Die dama­lige Urauf­führung im Teatro La Fenice war – anders als die früheren Stücke, etwa Nabuc­co von 1842 – zunächst kein großer Erfolg. Manche Chro­nis­ten macht­en dafür eine typ­is­che The­ater­panne ver­ant­wortlich. Dem­nach ereignete sich der Vor­fall beim Fest­ge­lage des Hun­nenkönigs zum Waf­fen­still­stand mit dem von Ezio geführten weströmis­chen Heer im zweit­en Akt, in dem sich Atti­la mit der Aquileianer­in Odabel­la ver­mählt, die ihn aber aus Rache für ihren Vater im Finale erstechen wird: Im Fenice soll die Kerzen­beleuch­tung der Bühne so viel Qualm erzeugt haben, dass dem Pub­likum „große Unan­nehm­lichkeit­en ent­standen“ seien. Ander­er­seits wird – wie es zu Ver­di passt – von großer patri­o­tis­ch­er Begeis­terung im ersten Akt berichtet bei Ezios Aus­ruf gegenüber Atti­la: „Du magst das Uni­ver­sum haben, doch über­lass Ital­ien mir!“
Mit sein­er ein­drucksvollen dop­pelchöri­gen Anlage – Hun­nen und Römer grup­pen­weise gegeneinan­der geset­zt – ist Atti­la indes ger­adezu ide­al für raumgebende Freilicht-Auf­führun­gen. In der Are­na von Verona wird das Werk gespielt, und die Bul­gar­ische Nation­alop­er hat die Insze­nierung von Pla­men Kar­taloff unter Leitung von Alessan­dro San­gior­gi auf der his­torischen Fes­tung von Tsaverets bei Sofia geboten. Kar­taloff und seine Ausstat­ter Boris Stoynov (Bühne) sowie Lyubomir Yor­danov (Kostüme) verzicht­en auf neue Deu­tun­gen im Stil mod­er­nen Regi­ethe­aters.

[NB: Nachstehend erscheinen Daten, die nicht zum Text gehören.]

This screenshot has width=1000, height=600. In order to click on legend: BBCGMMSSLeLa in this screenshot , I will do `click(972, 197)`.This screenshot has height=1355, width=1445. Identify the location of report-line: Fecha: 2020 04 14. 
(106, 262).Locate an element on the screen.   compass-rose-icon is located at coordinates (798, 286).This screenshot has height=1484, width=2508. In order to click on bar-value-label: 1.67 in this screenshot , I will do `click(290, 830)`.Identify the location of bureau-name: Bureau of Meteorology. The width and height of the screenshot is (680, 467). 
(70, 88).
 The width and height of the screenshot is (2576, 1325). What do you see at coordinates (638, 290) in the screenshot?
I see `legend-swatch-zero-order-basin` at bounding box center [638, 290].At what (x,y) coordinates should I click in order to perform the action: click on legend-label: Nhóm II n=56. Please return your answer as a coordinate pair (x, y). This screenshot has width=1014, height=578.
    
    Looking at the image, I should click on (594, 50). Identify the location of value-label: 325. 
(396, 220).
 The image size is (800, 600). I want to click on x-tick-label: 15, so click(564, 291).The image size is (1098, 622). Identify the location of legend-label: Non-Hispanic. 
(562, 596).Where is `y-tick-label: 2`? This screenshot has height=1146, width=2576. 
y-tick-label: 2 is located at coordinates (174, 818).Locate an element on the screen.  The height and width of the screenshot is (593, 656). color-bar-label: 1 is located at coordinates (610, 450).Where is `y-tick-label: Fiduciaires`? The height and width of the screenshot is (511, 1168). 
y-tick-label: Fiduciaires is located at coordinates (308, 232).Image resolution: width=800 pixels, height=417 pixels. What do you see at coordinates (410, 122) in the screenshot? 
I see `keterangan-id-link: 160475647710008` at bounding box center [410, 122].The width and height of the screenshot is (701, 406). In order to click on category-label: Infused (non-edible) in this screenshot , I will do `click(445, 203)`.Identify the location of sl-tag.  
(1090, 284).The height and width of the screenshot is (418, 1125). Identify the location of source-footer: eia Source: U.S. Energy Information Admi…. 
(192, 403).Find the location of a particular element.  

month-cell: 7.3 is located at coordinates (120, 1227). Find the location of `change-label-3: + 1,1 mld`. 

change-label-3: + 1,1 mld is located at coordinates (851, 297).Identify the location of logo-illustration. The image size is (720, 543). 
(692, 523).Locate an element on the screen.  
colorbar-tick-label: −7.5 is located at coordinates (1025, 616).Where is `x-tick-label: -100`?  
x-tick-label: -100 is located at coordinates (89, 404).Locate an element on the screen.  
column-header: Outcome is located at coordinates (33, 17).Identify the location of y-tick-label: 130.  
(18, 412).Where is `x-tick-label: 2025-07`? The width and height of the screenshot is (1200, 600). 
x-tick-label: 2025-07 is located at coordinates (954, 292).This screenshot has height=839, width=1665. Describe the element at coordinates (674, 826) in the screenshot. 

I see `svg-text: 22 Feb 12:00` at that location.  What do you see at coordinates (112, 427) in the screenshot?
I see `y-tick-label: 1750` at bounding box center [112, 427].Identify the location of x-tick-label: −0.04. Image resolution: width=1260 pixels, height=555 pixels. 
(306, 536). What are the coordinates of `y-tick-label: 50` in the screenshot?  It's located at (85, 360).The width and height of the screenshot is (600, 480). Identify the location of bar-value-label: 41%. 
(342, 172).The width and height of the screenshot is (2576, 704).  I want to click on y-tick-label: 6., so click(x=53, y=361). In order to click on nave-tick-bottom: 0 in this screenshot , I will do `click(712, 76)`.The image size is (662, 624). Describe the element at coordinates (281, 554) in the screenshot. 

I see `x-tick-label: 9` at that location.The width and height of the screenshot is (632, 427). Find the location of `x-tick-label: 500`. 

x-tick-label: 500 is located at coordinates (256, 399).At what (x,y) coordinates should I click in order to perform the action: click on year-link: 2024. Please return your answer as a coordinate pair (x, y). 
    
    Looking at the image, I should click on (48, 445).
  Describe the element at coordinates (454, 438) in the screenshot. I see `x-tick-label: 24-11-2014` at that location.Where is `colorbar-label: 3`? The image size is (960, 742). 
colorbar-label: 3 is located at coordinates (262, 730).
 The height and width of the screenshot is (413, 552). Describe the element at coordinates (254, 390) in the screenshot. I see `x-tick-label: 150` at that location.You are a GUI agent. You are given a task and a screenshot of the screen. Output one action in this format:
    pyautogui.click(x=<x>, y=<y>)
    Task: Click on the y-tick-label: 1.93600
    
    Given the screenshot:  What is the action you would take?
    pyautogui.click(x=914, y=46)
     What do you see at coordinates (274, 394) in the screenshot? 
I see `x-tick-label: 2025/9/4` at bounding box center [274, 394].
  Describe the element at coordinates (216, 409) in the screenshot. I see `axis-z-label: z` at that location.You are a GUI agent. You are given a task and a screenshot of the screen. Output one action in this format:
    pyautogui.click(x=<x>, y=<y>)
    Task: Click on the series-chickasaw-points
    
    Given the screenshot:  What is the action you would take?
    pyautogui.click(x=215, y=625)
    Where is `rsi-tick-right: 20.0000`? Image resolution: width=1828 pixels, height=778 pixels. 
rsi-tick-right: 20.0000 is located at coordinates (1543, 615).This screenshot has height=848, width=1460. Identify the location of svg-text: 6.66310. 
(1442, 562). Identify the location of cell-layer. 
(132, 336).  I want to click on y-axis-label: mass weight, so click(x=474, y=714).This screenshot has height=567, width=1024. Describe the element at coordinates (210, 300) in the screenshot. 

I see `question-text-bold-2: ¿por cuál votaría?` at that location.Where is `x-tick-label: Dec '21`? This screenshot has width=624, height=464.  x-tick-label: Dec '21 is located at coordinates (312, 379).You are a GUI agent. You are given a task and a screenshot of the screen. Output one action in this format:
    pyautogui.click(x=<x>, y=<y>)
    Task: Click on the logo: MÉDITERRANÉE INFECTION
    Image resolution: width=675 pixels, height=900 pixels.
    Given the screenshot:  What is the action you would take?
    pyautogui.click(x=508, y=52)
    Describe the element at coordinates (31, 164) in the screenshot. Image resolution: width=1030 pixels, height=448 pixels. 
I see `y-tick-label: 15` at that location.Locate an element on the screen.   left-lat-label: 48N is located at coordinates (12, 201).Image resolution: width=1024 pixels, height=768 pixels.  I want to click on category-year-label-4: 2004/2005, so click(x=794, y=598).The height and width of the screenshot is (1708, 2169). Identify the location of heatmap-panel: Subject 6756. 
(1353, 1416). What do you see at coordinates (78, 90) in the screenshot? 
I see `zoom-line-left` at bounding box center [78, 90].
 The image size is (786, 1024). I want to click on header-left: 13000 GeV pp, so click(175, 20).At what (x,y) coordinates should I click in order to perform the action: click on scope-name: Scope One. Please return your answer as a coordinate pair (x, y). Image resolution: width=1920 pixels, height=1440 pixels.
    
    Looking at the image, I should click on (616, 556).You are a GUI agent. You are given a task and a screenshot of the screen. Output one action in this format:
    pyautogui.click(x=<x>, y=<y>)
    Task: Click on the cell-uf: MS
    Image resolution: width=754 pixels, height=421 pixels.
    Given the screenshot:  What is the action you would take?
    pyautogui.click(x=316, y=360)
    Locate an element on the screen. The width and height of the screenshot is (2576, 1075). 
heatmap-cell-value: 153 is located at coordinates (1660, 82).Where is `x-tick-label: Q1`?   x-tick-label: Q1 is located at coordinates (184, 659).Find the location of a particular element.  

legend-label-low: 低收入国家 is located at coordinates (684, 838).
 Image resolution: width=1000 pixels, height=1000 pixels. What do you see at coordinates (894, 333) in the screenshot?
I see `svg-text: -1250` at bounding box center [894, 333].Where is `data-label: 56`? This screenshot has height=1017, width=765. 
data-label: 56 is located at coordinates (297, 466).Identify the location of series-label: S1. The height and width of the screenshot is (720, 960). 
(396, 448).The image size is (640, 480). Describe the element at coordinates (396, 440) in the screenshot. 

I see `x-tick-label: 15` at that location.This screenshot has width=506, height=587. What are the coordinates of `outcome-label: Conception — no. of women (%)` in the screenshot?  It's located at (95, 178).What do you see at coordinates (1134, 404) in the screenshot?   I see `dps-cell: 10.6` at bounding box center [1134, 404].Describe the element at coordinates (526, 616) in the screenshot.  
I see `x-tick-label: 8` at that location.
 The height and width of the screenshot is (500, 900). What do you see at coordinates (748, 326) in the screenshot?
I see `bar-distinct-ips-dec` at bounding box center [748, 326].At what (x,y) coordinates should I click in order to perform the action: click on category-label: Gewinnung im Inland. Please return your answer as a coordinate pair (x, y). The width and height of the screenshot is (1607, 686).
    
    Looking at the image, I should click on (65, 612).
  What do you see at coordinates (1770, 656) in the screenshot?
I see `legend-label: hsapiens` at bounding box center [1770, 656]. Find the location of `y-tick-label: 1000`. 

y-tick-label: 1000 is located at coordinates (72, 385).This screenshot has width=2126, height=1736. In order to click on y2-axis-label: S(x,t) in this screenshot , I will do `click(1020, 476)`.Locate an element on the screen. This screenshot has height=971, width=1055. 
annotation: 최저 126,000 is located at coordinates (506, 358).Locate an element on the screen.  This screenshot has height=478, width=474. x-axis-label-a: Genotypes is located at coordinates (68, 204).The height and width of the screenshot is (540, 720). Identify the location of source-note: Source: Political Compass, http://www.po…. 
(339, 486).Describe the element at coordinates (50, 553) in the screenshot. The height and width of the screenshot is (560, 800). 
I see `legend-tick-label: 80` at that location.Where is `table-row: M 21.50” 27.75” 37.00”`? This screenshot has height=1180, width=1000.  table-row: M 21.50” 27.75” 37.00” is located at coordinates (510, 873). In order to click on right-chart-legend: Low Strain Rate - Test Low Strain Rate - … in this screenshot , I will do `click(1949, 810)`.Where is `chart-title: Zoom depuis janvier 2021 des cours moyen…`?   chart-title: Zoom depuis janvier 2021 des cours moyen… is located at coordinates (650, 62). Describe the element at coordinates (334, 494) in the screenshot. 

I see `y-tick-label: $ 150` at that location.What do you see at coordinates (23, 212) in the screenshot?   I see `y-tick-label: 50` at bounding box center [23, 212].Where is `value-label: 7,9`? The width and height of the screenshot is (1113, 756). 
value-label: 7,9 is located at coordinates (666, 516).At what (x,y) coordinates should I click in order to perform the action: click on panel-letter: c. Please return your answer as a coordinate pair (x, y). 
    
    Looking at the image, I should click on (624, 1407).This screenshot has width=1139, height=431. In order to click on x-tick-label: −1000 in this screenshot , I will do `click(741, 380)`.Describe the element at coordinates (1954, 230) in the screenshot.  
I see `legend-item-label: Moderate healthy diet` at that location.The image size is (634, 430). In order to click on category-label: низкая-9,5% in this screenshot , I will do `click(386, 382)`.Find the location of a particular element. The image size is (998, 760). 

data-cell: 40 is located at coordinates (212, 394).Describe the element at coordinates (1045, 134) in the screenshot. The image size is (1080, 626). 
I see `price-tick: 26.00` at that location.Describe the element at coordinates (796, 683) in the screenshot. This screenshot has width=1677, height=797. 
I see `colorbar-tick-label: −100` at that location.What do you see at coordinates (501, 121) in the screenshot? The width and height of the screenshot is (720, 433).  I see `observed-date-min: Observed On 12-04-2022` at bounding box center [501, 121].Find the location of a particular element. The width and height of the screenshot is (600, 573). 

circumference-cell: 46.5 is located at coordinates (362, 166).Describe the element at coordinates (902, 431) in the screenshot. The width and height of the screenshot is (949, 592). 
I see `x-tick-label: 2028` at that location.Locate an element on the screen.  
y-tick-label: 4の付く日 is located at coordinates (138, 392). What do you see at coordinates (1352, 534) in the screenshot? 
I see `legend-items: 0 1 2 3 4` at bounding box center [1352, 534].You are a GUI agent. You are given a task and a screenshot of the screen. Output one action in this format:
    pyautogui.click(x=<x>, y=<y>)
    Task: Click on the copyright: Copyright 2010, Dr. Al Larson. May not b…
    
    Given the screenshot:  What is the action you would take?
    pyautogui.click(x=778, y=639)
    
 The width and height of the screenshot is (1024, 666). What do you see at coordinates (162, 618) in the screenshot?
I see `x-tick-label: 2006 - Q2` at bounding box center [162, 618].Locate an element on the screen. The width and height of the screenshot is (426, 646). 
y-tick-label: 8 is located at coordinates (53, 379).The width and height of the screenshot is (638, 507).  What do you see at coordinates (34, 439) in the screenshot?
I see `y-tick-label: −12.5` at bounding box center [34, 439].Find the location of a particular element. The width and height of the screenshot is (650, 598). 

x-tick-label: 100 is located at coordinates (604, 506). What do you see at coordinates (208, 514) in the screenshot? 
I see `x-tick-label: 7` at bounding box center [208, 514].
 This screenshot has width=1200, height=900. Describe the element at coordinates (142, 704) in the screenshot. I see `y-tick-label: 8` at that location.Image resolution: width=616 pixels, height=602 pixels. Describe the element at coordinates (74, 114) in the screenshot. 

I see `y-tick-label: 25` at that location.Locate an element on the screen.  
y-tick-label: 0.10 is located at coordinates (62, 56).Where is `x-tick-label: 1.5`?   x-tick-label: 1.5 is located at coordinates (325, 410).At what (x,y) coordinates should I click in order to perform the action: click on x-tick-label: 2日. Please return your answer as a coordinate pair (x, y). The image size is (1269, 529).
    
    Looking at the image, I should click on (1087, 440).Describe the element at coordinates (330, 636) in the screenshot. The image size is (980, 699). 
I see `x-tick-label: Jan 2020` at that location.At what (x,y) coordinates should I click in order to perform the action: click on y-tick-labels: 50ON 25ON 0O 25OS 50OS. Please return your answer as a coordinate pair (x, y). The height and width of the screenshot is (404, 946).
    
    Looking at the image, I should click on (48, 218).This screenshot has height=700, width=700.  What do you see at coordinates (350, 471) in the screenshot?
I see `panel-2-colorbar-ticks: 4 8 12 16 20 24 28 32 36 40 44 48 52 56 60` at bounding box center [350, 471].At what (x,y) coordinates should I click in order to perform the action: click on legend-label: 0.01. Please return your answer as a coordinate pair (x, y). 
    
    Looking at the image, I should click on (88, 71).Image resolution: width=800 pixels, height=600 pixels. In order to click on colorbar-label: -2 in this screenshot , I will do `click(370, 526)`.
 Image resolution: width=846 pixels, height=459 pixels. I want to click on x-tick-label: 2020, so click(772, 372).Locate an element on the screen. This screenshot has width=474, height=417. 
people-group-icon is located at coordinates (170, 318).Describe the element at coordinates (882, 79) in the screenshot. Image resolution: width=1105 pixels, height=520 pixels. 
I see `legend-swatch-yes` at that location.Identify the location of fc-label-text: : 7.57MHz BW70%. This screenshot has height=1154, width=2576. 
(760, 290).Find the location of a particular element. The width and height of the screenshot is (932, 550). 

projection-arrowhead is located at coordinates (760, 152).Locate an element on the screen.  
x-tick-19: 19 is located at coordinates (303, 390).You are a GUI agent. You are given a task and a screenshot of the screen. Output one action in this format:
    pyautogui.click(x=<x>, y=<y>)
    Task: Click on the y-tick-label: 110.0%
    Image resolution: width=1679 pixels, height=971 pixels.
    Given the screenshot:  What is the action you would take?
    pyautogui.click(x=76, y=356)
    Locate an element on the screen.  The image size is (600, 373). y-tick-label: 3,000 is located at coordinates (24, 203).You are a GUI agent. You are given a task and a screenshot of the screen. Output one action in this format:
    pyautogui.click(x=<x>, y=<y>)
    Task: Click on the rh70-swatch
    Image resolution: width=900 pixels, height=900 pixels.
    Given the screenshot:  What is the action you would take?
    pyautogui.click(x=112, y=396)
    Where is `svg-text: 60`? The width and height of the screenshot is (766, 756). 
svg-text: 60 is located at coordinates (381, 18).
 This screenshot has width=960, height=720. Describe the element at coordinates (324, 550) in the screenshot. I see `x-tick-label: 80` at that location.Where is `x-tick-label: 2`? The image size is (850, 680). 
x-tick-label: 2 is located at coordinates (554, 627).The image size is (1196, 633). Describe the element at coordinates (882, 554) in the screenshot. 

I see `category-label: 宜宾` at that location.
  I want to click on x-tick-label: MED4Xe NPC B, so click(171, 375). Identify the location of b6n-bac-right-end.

Die wenig psy­chol­o­gis­che Charak­ter­isierung der Per­so­n­en im Libret­to mag ihnen dabei Recht geben. Doch die auf mehreren Ebe­nen bespiel­bare Bühne mit Trep­pen sowie als Gemäuer und Tor­bö­gen angelegten Kulis­sen schafft einen passenden Rah­men für die in leicht his­torisieren­den Kostü­men – die Hand­lung spielt im fün­ften nachchristlichen Jahrhun­dert – agieren­den
Solis­ten.
Orlin Anas­tasov beein­druckt in der Titel­par­tie mit mächtigem, doch wohltö­nen­dem, gut geführtem Bass und ist auch in der Darstel­lung vir­il-kraftvoll. Radosti­na Niko­lae­va passt als Part­ner­in und Gegen­spielerin Odabel­la zu Anas­tasov, dank des eher mez­zo­haften Tim­bres ihres zu pack­ender Dra­matik fähi­gen Soprans. Allerd­ings sind Phrasierung und Artiku­la­tion nicht immer ganz präzis. Der Bari­ton Ventseslav Anas­tasov als Ezio und der Tenor Daniel Damyanov als Foresto lassen sich mit ähn­lich­er Präsenz hören. Der am Mailän­der Ver­di-Kon­ser­va­to­ri­um aus­ge­bildete, neben Ital­ien in Brasilien, Israel, der Schweiz und Tschechien her­vor­ge­tretene Diri­gent Alessan­dro San­gior­gi am Pult des Oper­norch­esters Sofia hält das musikalis­che Geschehen sich­er zusam­men.